On Fri, Nov 07, 2025 at 05:11:58PM +0800, Shakeel Butt wrote:
> On Fri, Oct 24, 2025 at 10:27:11AM +0800, Jiayuan Chen wrote:
> > We encountered a scenario where direct memory reclaim was triggered,
> > leading to increased system latency:
> > 
> > 1. The memory.low values set on host pods are actually quite large, some
> >    pods are set to 10GB, others to 20GB, etc.
> > 2. Since most pods have memory protection configured, each time kswapd is
> >    woken up, if a pod's memory usage hasn't exceeded its own memory.low,
> >    its memory won't be reclaimed.
> 
> Can you share the numa configuration of your system? How many nodes are
> there?
> 
> > 3. When applications start up, rapidly consume memory, or experience
> >    network traffic bursts, the kernel reaches steal_suitable_fallback(),
> >    which sets watermark_boost and subsequently wakes kswapd.
> > 4. In the core logic of kswapd thread (balance_pgdat()), when reclaim is
> >    triggered by watermark_boost, the maximum priority is 10. Higher
> >    priority values mean less aggressive LRU scanning, which can result in
> >    no pages being reclaimed during a single scan cycle:
> > 
> > if (nr_boost_reclaim && sc.priority == DEF_PRIORITY - 2)
> >     raise_priority = false;
> 
> Am I understanding this correctly that watermark boost increase the
> chances of this issue but it can still happen?
> 
> > 
> > 5. This eventually causes pgdat->kswapd_failures to continuously
> >    accumulate, exceeding MAX_RECLAIM_RETRIES, and consequently kswapd stops
> >    working. At this point, the system's available memory is still
> >    significantly above the high watermark — it's inappropriate for kswapd
> >    to stop under these conditions.
> > 
> > The final observable issue is that a brief period of rapid memory
> > allocation causes kswapd to stop running, ultimately triggering direct
> > reclaim and making the applications unresponsive.
> > 
> > Signed-off-by: Jiayuan Chen <jiayuan.chen@linux.dev>
> > 
> > ---
> > v1 -> v2: Do not modify memory.low handling
> > https://lore.kernel.org/linux-mm/20251014081850.65379-1-jiayuan.chen@linux.dev/
> > ---
> >  mm/vmscan.c | 7 ++++++-
> >  1 file changed, 6 insertions(+), 1 deletion(-)
> > 
> > diff --git a/mm/vmscan.c b/mm/vmscan.c
> > index 92f4ca99b73c..fa8663781086 100644
> > --- a/mm/vmscan.c
> > +++ b/mm/vmscan.c
> > @@ -7128,7 +7128,12 @@ static int balance_pgdat(pg_data_t *pgdat, int order, int highest_zoneidx)
> >  		goto restart;
> >  	}
> >  
> > -	if (!sc.nr_reclaimed)
> > +	/*
> > +	 * If the reclaim was boosted, we might still be far from the
> > +	 * watermark_high at this point. We need to avoid increasing the
> > +	 * failure count to prevent the kswapd thread from stopping.
> > +	 */
> > +	if (!sc.nr_reclaimed && !boosted)
> >  		atomic_inc(&pgdat->kswapd_failures);
> 
> In general I think not incrementing the failure for boosted kswapd
> iteration is right. If this issue (high protection causing kswap
> failures) happen on non-boosted case, I am not sure what should be right
> behavior i.e. allocators doing direct reclaim potentially below low
> protection or allowing kswapd to reclaim below low. For min, it is very
> clear that direct reclaimer has to reclaim as they may have to trigger
> oom-kill. For low protection, I am not sure.


Hi all,

Sorry to bring this up late, but I've been thinking about a potential
corner case with this patch and would appreciate some input.

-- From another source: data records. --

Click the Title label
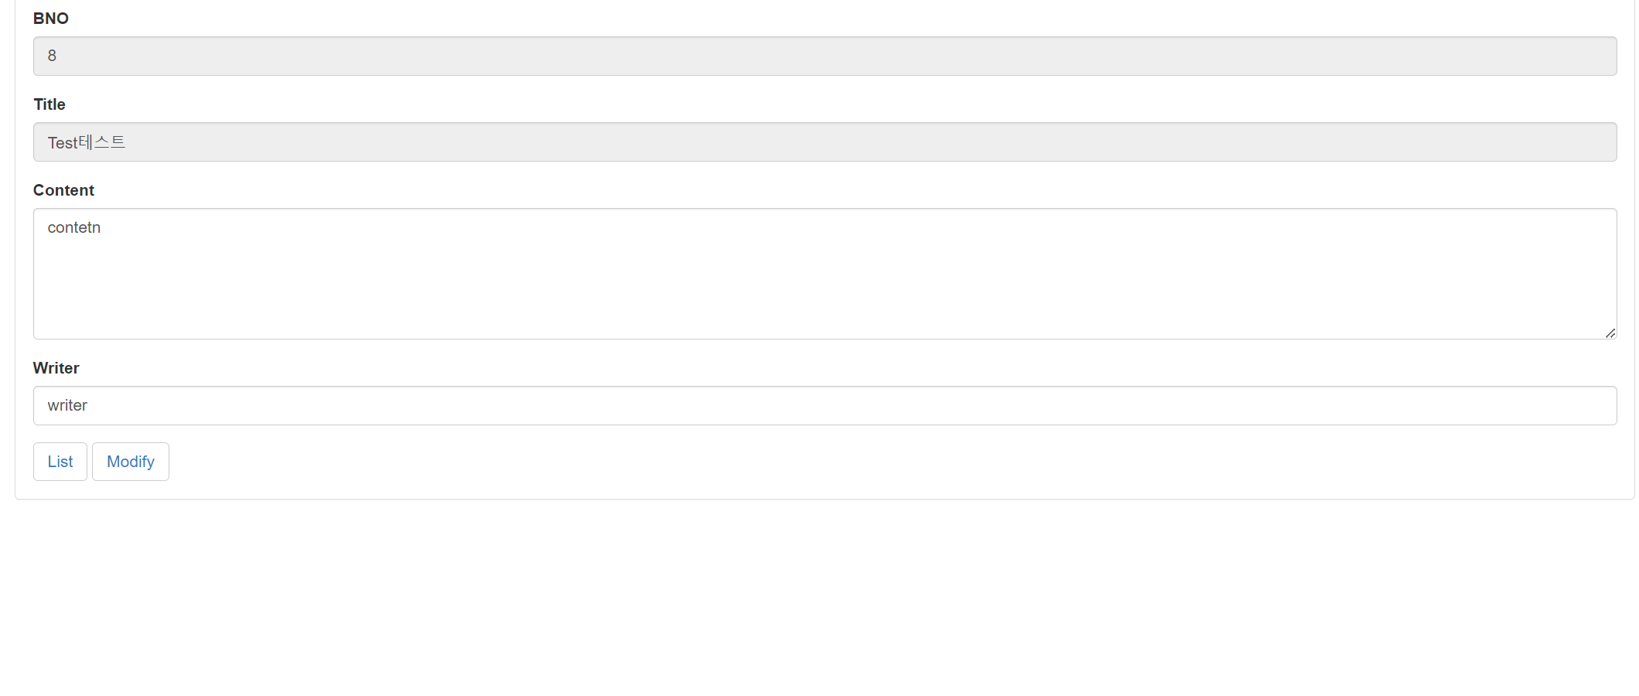The image size is (1639, 696). coord(49,104)
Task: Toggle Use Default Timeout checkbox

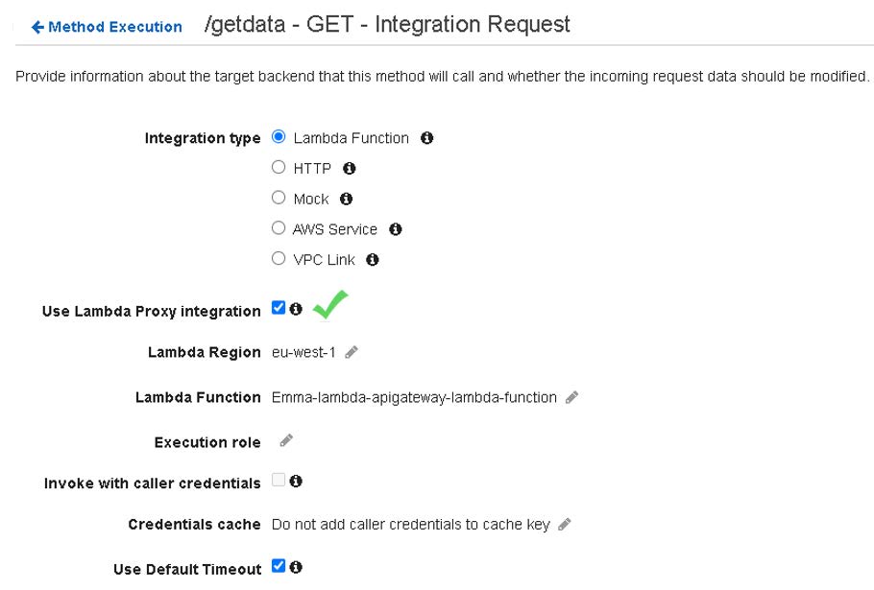Action: click(x=279, y=566)
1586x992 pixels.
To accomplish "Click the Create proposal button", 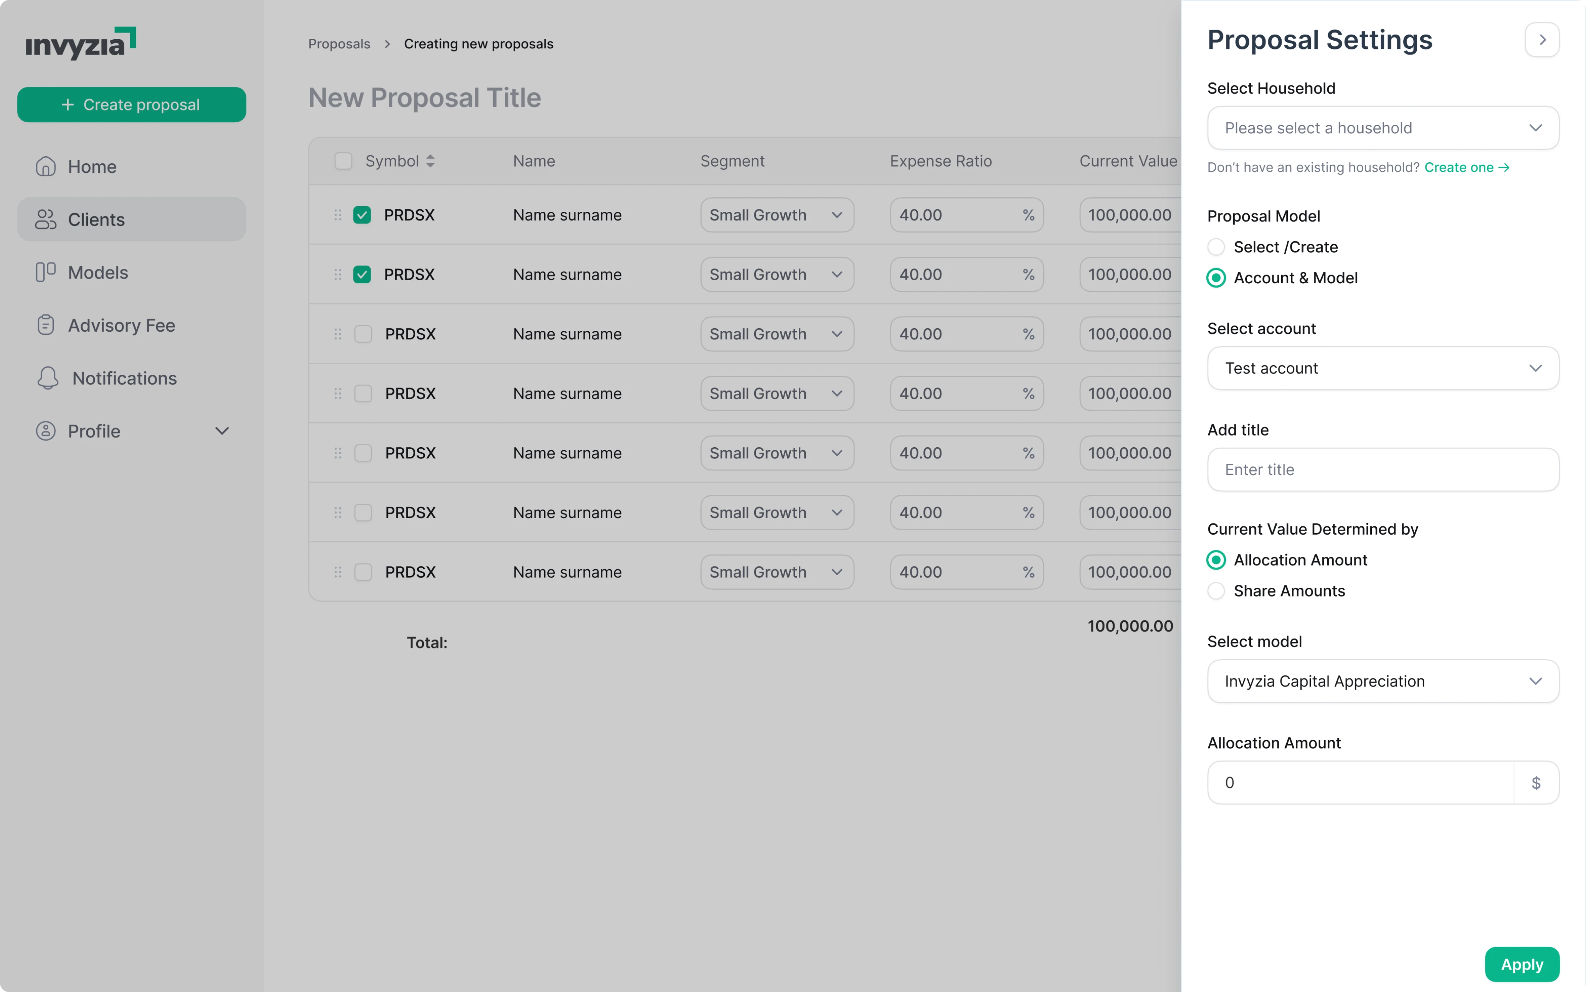I will [x=131, y=104].
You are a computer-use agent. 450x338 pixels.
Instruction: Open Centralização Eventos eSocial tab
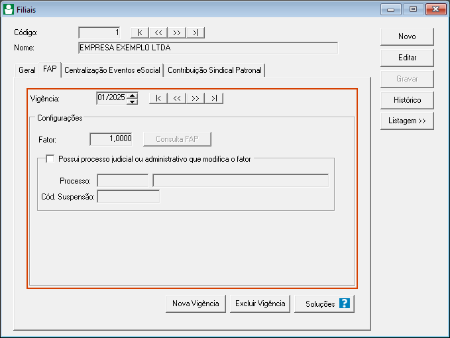pos(112,70)
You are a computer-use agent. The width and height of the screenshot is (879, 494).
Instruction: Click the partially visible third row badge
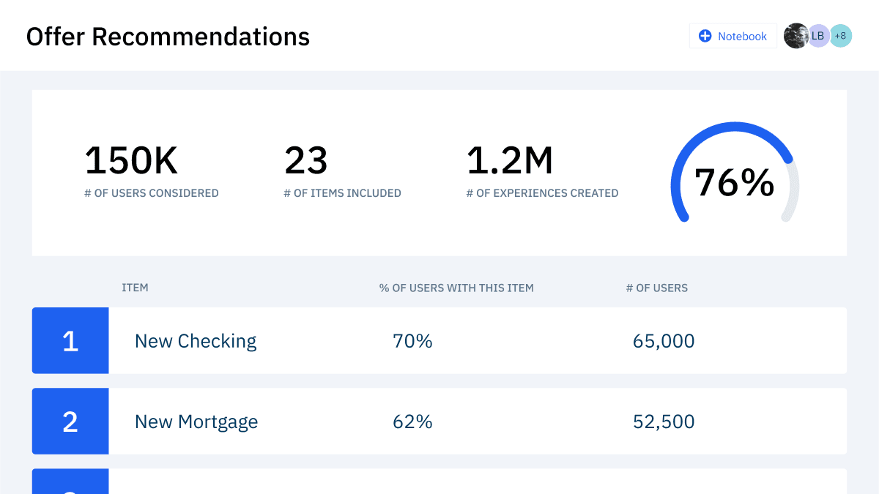click(70, 482)
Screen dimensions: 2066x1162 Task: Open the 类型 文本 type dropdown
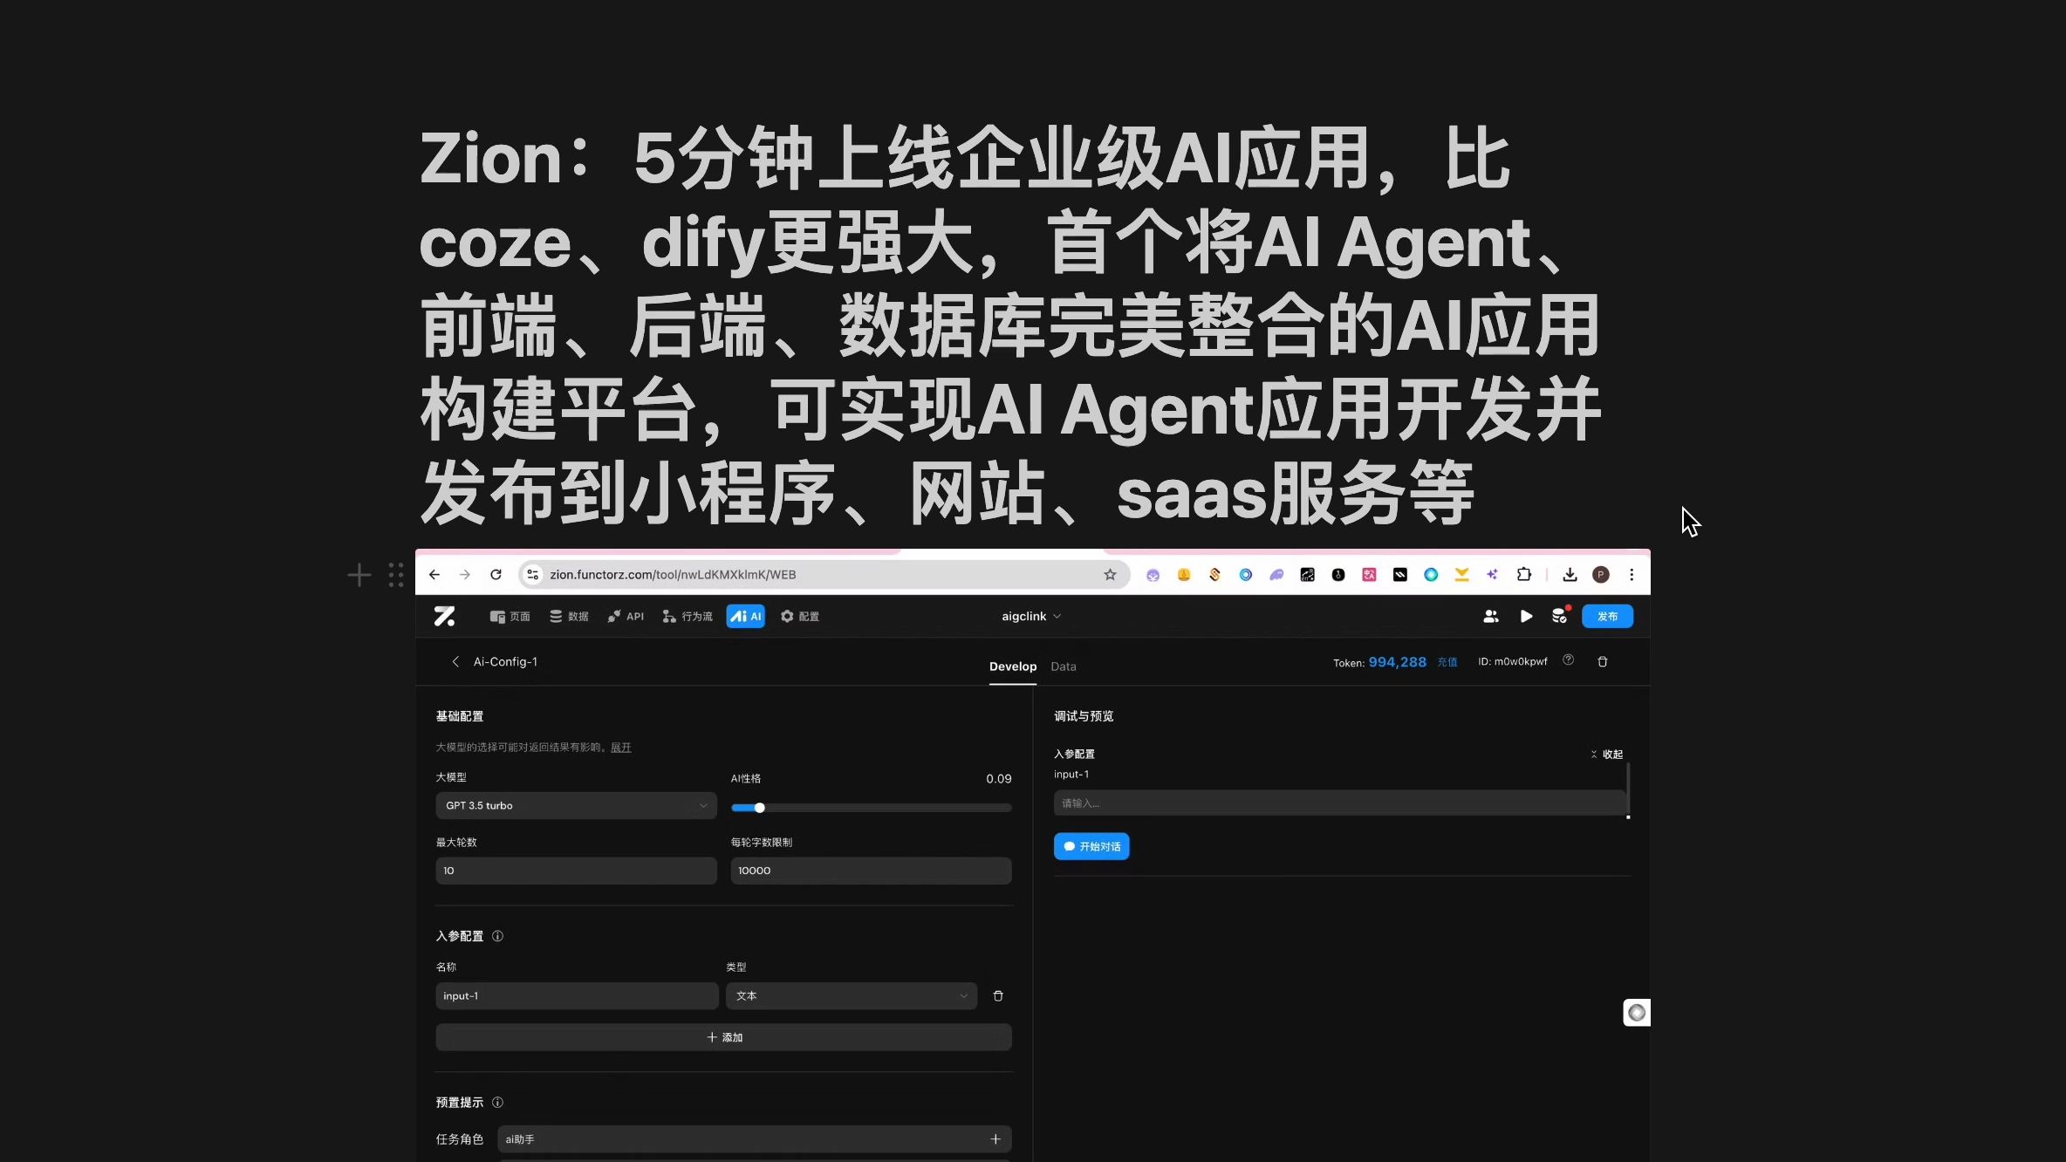(851, 996)
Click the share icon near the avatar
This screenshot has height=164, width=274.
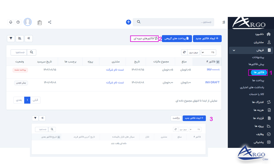pyautogui.click(x=49, y=22)
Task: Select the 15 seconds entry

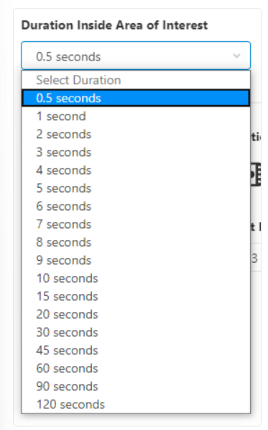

Since steal_suitable_fallback() triggers boost_watermark() whenever
pages are stolen across migrate types, and this patch prevents
kswapd_failures from incrementing during boosted reclaim, I'm wondering
if there's a theoretical scenario where kswapd could end up running
continuously.

For example, if UNMOVABLE and MOVABLE allocations are competing for
memory over a sustained period, the repeated cross-migratetype stealing
would keep boosting watermarks and waking kswapd. If kswapd can't
actually reclaim anything in this situation, it would never hit
MAX_RECLAIM_RETRIES and just keep spinning.

Two questions:

1. Has anyone seen this kind of sustained migratetype stealing in
practice? I'm not sure how realistic this scenario is.


2. If it does happen, waking kswapd for boost reclaim itself makes
total sense - reclaiming order-0 pages to reduce fragmentation is
the right thing to do. But a busy-looping kswapd that can't
actually reclaim anything would still burn CPU cycles, and keep
grabbing lruvec->lru_lock and zone->lock on every pass through
shrink_node(), which could hurt page fault and allocation latency
for other threads. Would it be worth adding some backoff mechanism
for boosted reclaim failures?

Just want to understand if this is something worth worrying about
or purely theoretical.

Thanks,